Desde a redemocratização e a retomada dos debates presidenciais, não se
via uma disputa tão acirrada, com tantas acusações e adjetivos nada lisonjeiros.
BRASÍLIA - Desde a primeira
eleição direta para presidente depois da ditadura militar, há 25 anos, o
eleitor não via uma disputa tão acirrada e tão agressiva para a Presidência
quanto a deste ano. A frase “você mente” esteve presente em vários debates, sempre
com o tom de voz alterado e cara de nenhum amigo. Outros adjetivos nada
lisonjeiros também frequentaram a boca de Dilma Rousseff (PT) e Aécio Neves
(PSDB). Nos momentos mais críticos dos embates diretos, ou nas propagandas de
TV, a petista apelou para insinuações contra o tucano envolvendo o fato de ele
não ter assoprado o bafômetro em uma blitz e usou duas ocasiões em que ele
chamou de “leviana” a própria presidente e a candidata do PSOL, Luciana Genro,
para dizer que ele era agressivo com as mulheres.
Fora dos debates, a pancadaria
continuou. O PSDB usou, o tempo todo, as denúncias de corrupção na Petrobras e
tentou vincular Dilma aos malfeitos. E levou-a às cordas ao afirmar que das
duas, uma: ou ela não sabia, como o ex-presidente Lula dizia a respeito do
mensalão e, por isso, era incompetente, ou sabia e não fez nada, o que a
tornaria conivente.
Já o PT utilizou uma fórmula já
testada anteriormente – com sucesso – para deixar o eleitor em dúvida sobre uma
eventual vitória do tucano. Não faltaram, na propaganda eleitoral de Dilma,
insinuações de que, Aécio eleito, não haveria dinheiro para o Minha Casa Minha
Vida, o Bolsa Família iria acabar, o desemprego voltaria e as taxas de juros
subiriam a níveis estratosféricos.
Em toda eleição, é comum que quem
está no poder queira explorar o bordão “para que trocar o certo pelo duvidoso”,
como fizeram Fernando Henrique em 1998, Lula em 2006 e Dilma agora. Em todos os
casos, os eleitores foram apresentados a fantasmas como a volta da inflação, o
fim de programas sociais ou o suposto despreparo do opositor. Quem enfrenta o
inquilino do Palácio do Planalto, por sua vez, ataca o que não deu certo e,
eleição após eleição, enumera os escândalos que permearam aquele mandato.
A inauguração dos debates no
período democrático, em 1989, levou à contenda dois candidatos com perfis
totalmente opostos. Como agora, naquela época havia uma nítida divisão entre os
eleitores, que se agrediam nas ruas e deixavam o clima tenso em todo o país. O
último debate entre Lula e Fernando Collor (PRN) foi uma síntese do que o país
vivia.

----------

▸ **TAREFA A**: Organize as entradas de dados de apontamento abaixo como uma lista numerada, sem as linhas em branco, por favor. Deixe as imagens fora da resposta.
O texto sobre os debates presidenciais não tem relação com as entradas.

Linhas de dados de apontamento

----------

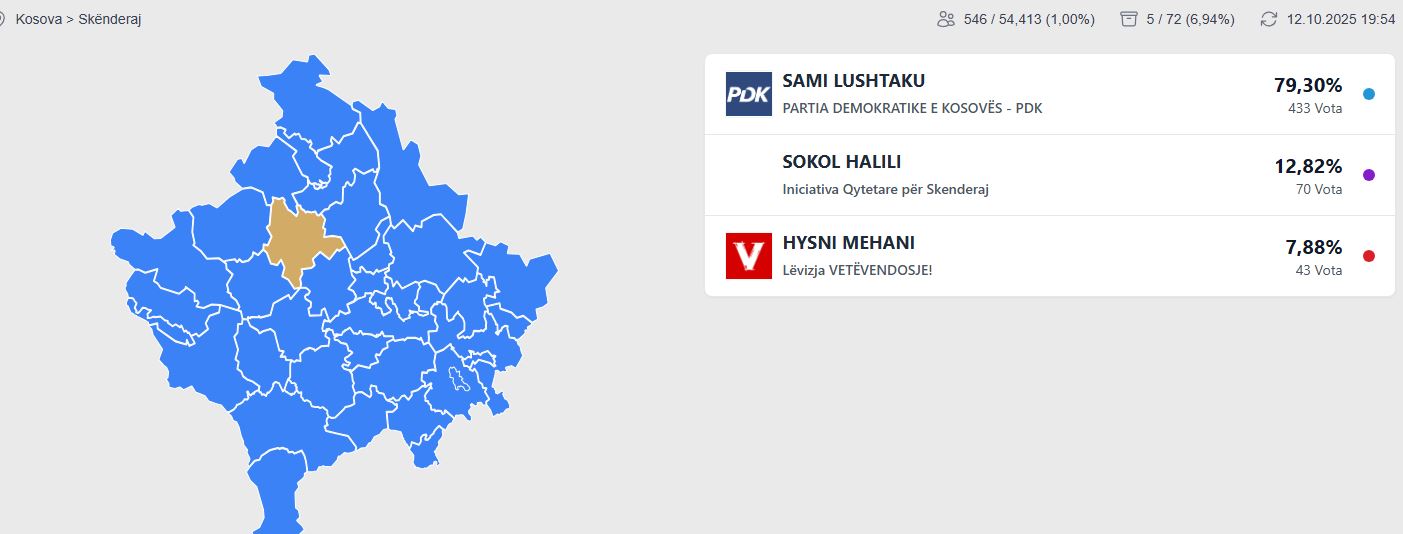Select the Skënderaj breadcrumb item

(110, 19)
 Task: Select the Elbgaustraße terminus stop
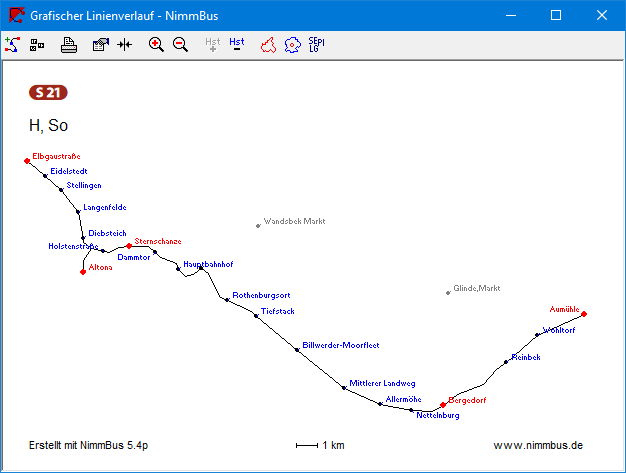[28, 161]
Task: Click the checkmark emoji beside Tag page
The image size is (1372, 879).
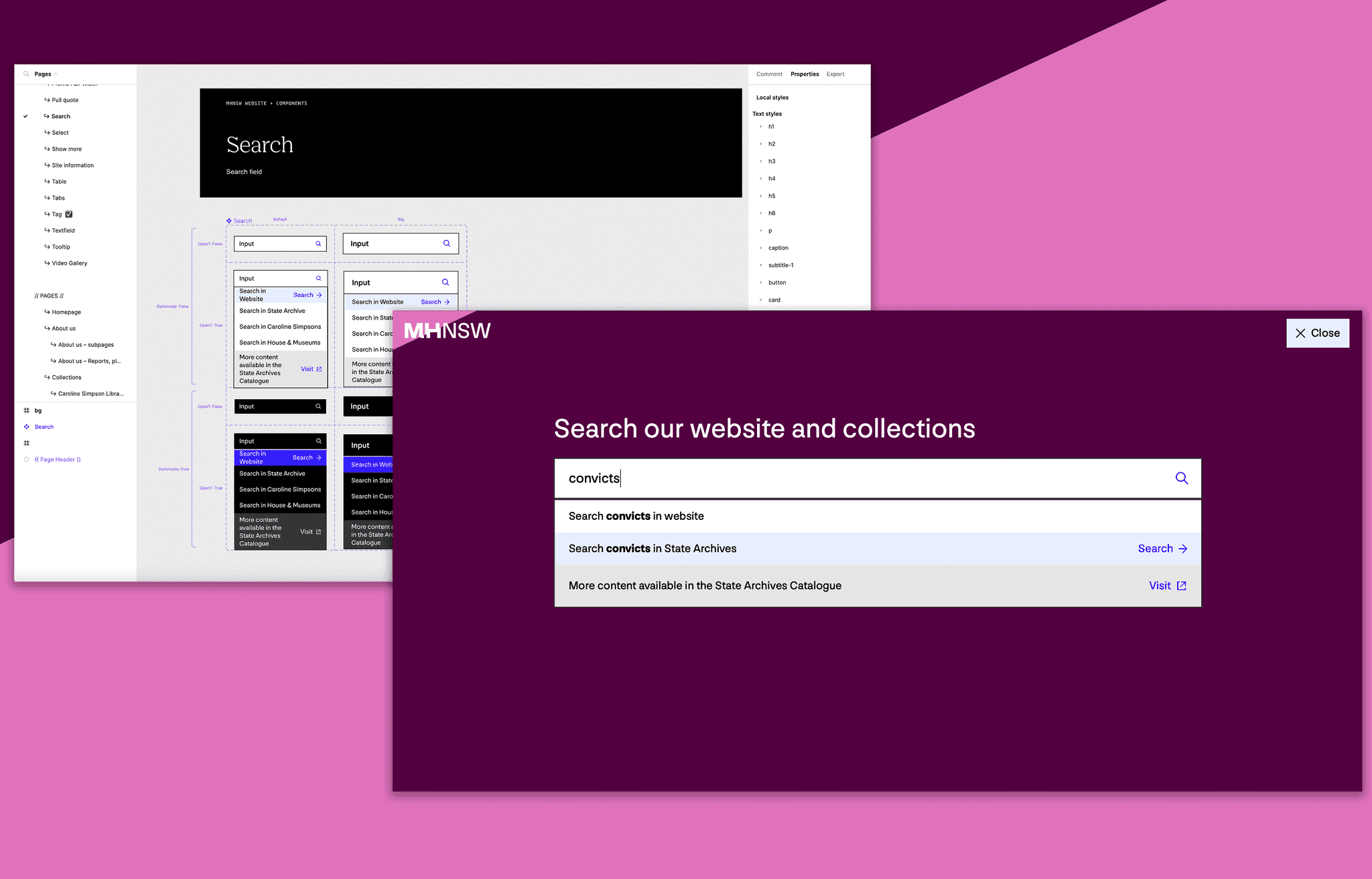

----------

▸ **TAREFA B**: Devolva do texto sobre os debates presidenciais tudo o que vai de "Já o PT utilizou" até "a níveis estratosféricos.", sem nenhuma alteração.

▸ **RESPOSTA COMPLETA A**:
1. Select the Skënderaj breadcrumb item
2. (110, 19)
3.  Task: Select the Elbgaustraße terminus stop
4. [28, 161]
5. Task: Click the checkmark emoji beside Tag page
6. The image size is (1372, 879).

▸ **RESPOSTA COMPLETA B**:
Já o PT utilizou uma fórmula já
testada anteriormente – com sucesso – para deixar o eleitor em dúvida sobre uma
eventual vitória do tucano. Não faltaram, na propaganda eleitoral de Dilma,
insinuações de que, Aécio eleito, não haveria dinheiro para o Minha Casa Minha
Vida, o Bolsa Família iria acabar, o desemprego voltaria e as taxas de juros
subiriam a níveis estratosféricos.